Quoted text:
★ ★ ★ ★ ★ ★ ★

The History of Solar Power
Solar energy has been used in various ways since the 7th century BC when the sun’s rays were magnified and used to create fire. In the third century B.C. the Greeks and Romans used ‘burning mirrors’ to light torches for religious purposes. It has been said that in the 2nd century B.C. Archimedes used the reflective properties of brass to set fire to Roman ships attacking Syracuse. By the 6th century A.D. sunrooms on houses were so popular that the Justinian Code initiated ‘sun rights’ to ensure individual access to the sun.
All early uses of the suns energy focused on heat and passive solar design. Passive solar covers everything from where to position your doors and windows to gain the most heat in buildings, to warming items that hold their heat through the night. Click here for example and information on an indirect gain tromble wall design that uses passive solar.

★ ★ ★ ★ ★ ★ ★

Data provided:
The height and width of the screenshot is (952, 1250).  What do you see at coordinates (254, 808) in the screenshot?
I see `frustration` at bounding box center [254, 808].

★ ★ ★ ★ ★ ★ ★

Aim of the exercise: Reproduce verbatim the portion of the solar power history that begins with "All early uses" and runs through "uses passive solar.".

Task output:
All early uses of the suns energy focused on heat and passive solar design. Passive solar covers everything from where to position your doors and windows to gain the most heat in buildings, to warming items that hold their heat through the night. Click here for example and information on an indirect gain tromble wall design that uses passive solar.